If you top-post (which is strongly discouraged on this list), it makes it very difficult to answer your questions and still leave the whole thing understandable for other people who may try to follow this thread.

Aditi Sinha wrote:
Hi Mark, Chuck,


Thanks for the explanation.

On checking found that, below system properties are set to true by our
application for a requirement.


                 org.apache.tomcat.util.buf.UDecoder.ALLOW_ENCODED_SLASH:
true


org.apache.catalina.connector.CoyoteAdapter.ALLOW_BACKSLASH: true



Is there any other workaround/solution which can help us make our
application secure w.r.t this vulnerability?



As Mark tried to point out,

in a standard default Tomcat configuration, this issue would not exist, because

a) a URL with a "\" in it is an invalid URL, and it would be rejected by a Tomcat configured normally. It is only because you explicitly tell Tomcat to act in a non-standard way, that the issue occurs with this URL. So the issue is of your own doing. If your application has such a requirement, then it is your application that needs to be corrected, not Tomcat. To use an analogy : if you knowingly disable the brakes of your car, and then sue the manufacturer because you had a road accident because your car didn't stop anymore, chances are that you will lose the lawsuit. (*)

b) without the backslash in it, "http://localhost:8080/scripts/../manager/html"; is a perfectly valid URL, which evaluates to "http://localhost:8080/manager/html";, which is a valid URL and does *not* involve "directory traversal" of any kind. So it is the program that "detects" this so-called vulnerability which is wrong, and obviously there is nothing that the Tomcat folks can do about this.

c) in a normal Tomcat setup, the Manager application is protected by an authentication and access-control mechanism. So a request to "http://localhost:8080/manager/html"; would lead to a login page or other form of authentication, and would not provide unauthorised access to the Manager app. So there is no security weakness issue involved either.
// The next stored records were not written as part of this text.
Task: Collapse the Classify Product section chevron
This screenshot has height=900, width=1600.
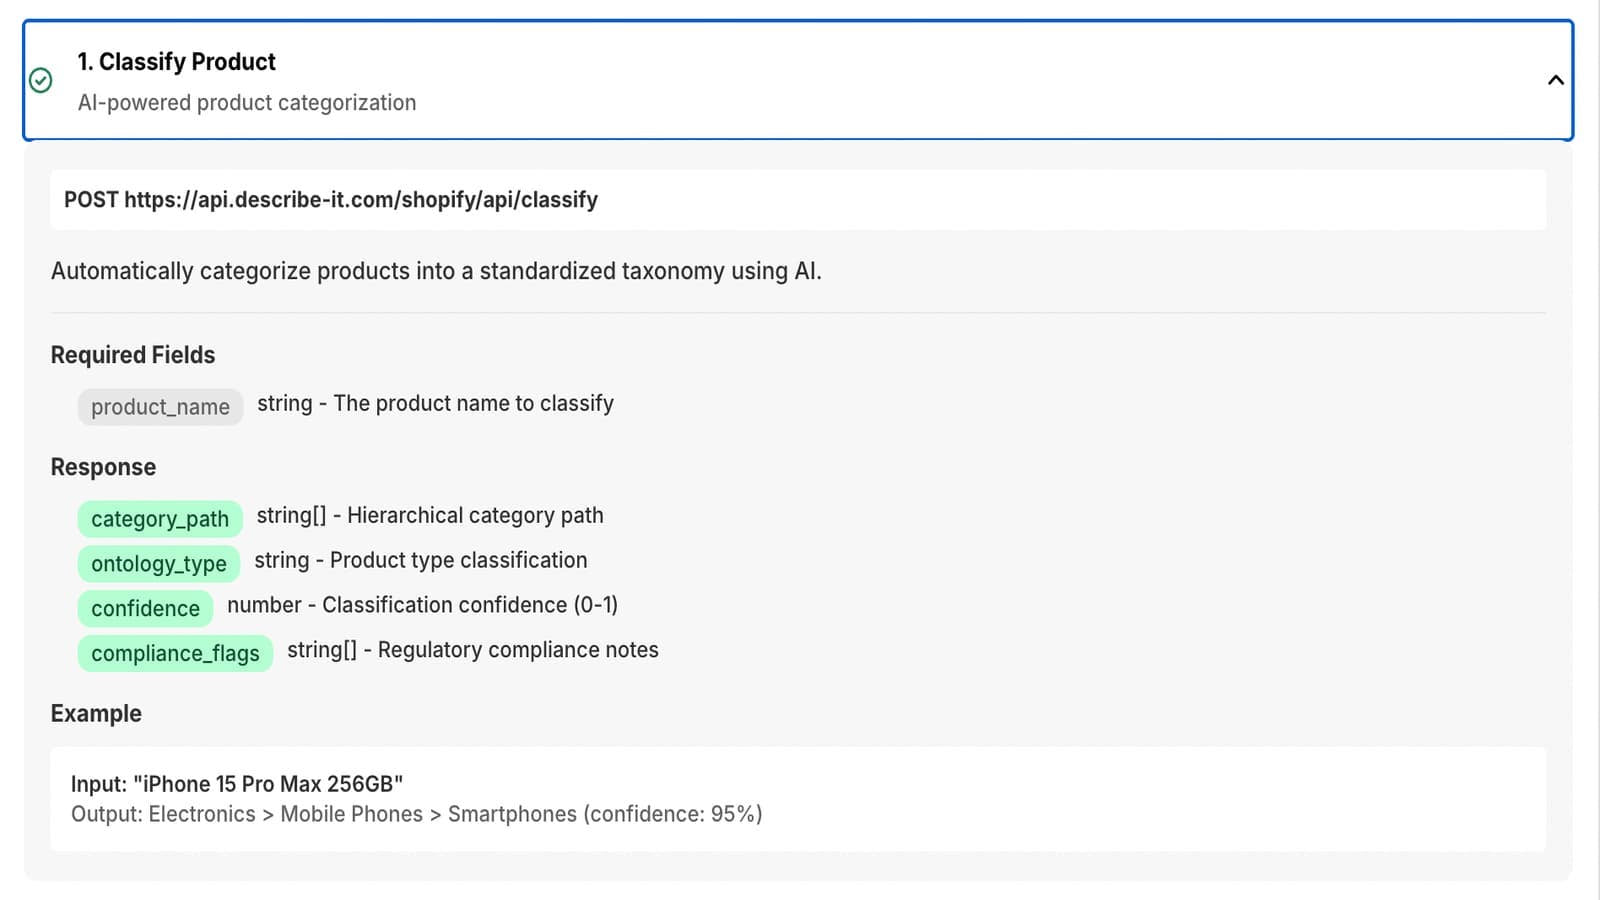Action: pos(1555,80)
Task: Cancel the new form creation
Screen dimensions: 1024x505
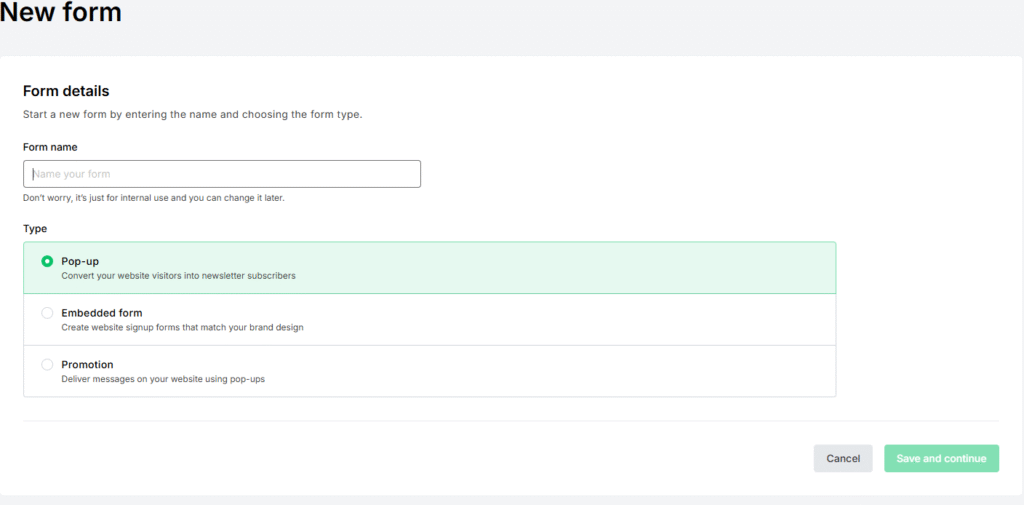Action: click(x=843, y=459)
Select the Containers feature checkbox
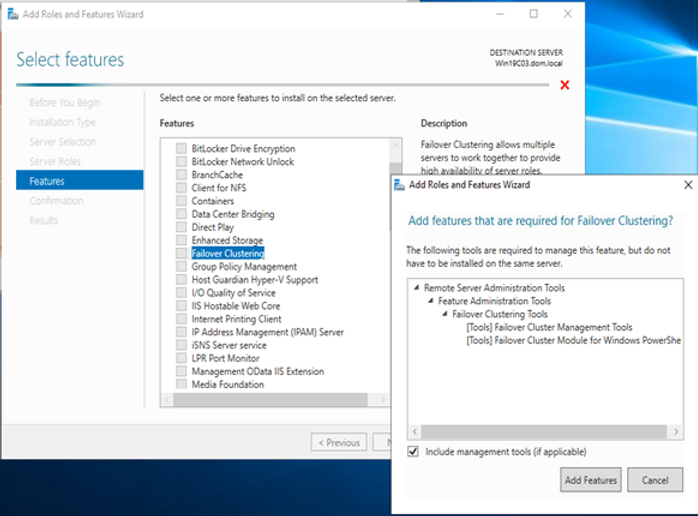This screenshot has width=698, height=516. pos(181,201)
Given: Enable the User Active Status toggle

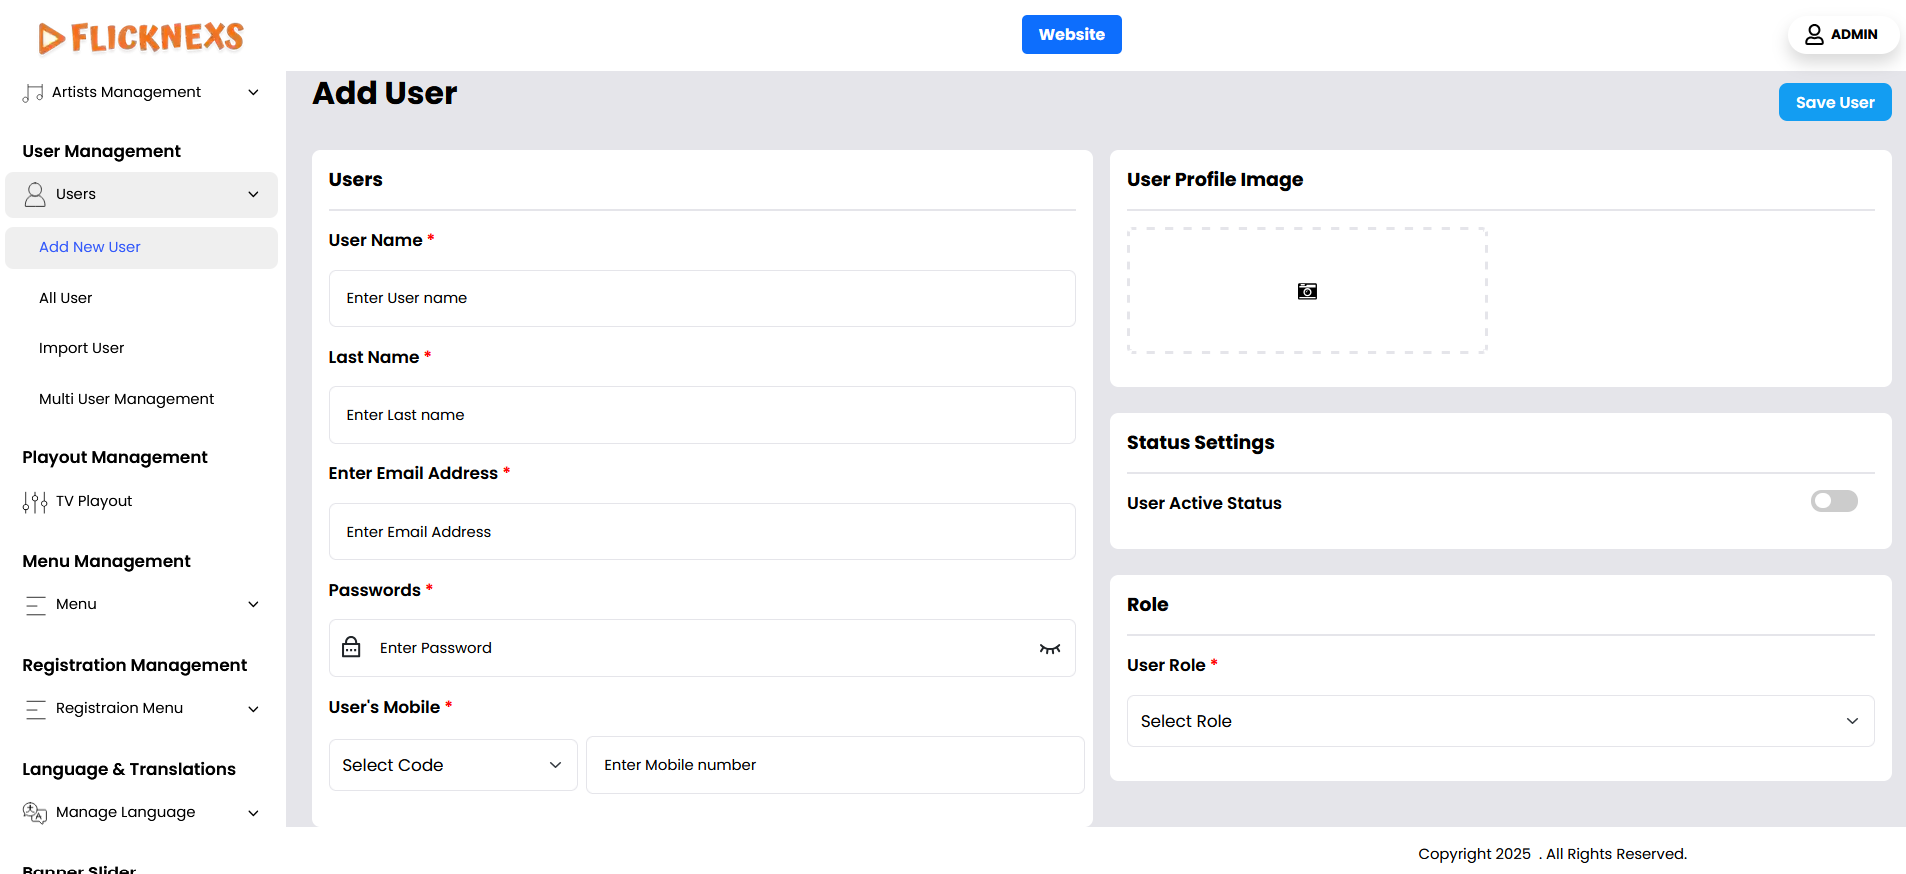Looking at the screenshot, I should (x=1833, y=501).
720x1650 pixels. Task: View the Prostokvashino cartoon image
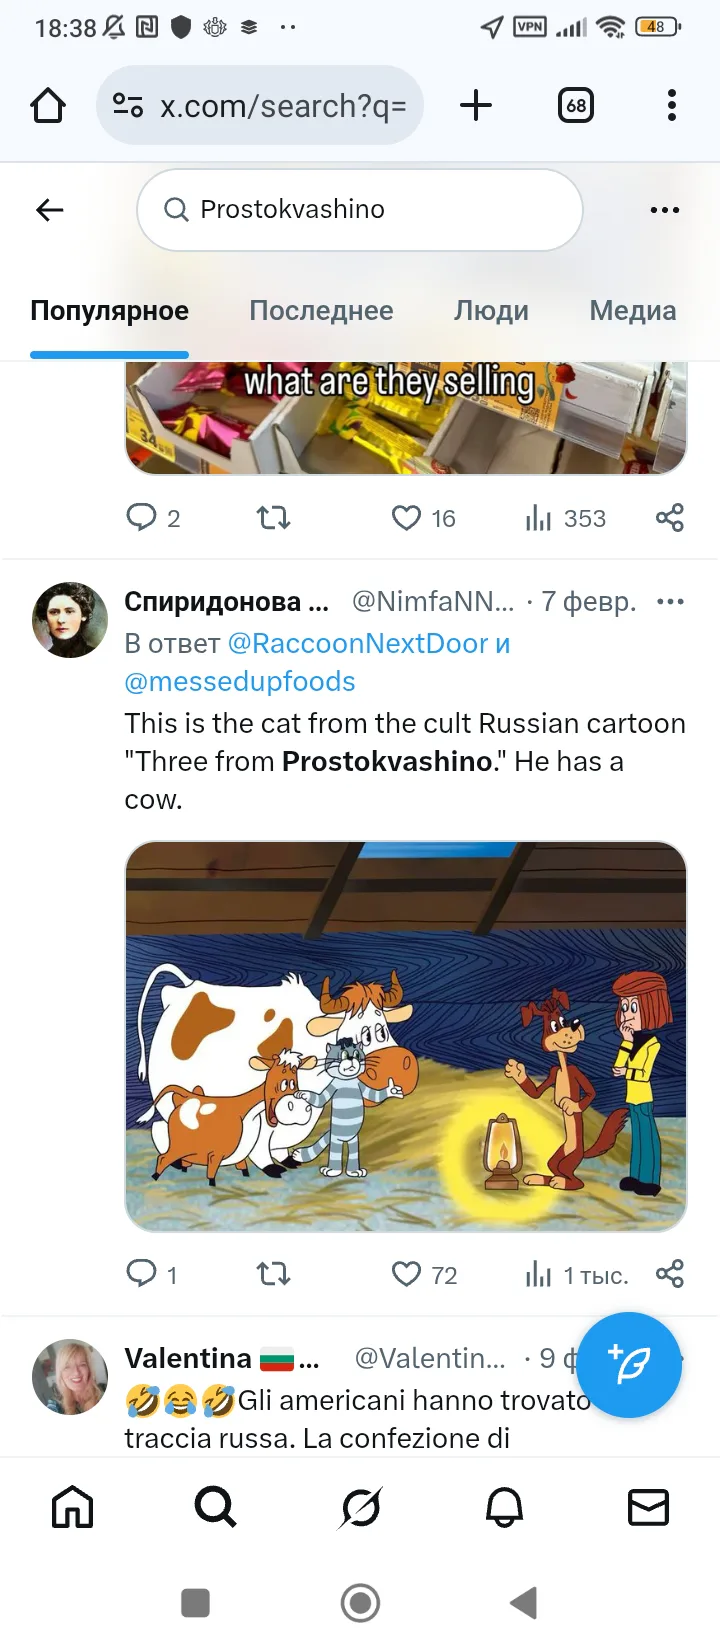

In other words : the logical course of action here would be to tell whoever is running this program, that the warning issued by the program is bogus, and tell them that it should be ignored. And if they are smart, they will respond that Tomcat should have rejected this invalid URL because it has a backslash in it. And then you will have to explain to them that your application requires Tomcat to accept these invalid URLs.

Now if you want a sneaky way to make this particular message go away, and under your own reponsibility, you could always uninstall (or rename) the Manager application. But don't tell anyone that I said this (and don't even think for a second that it makes the fundamental issue go away.)


(*) Although a US tort lawyer might argue in this case that by providing these special Java options to disable the brakes, the Tomcat developers are complicit with the users who use them, and thus liable for a million-dollar emotional distress compensation payment.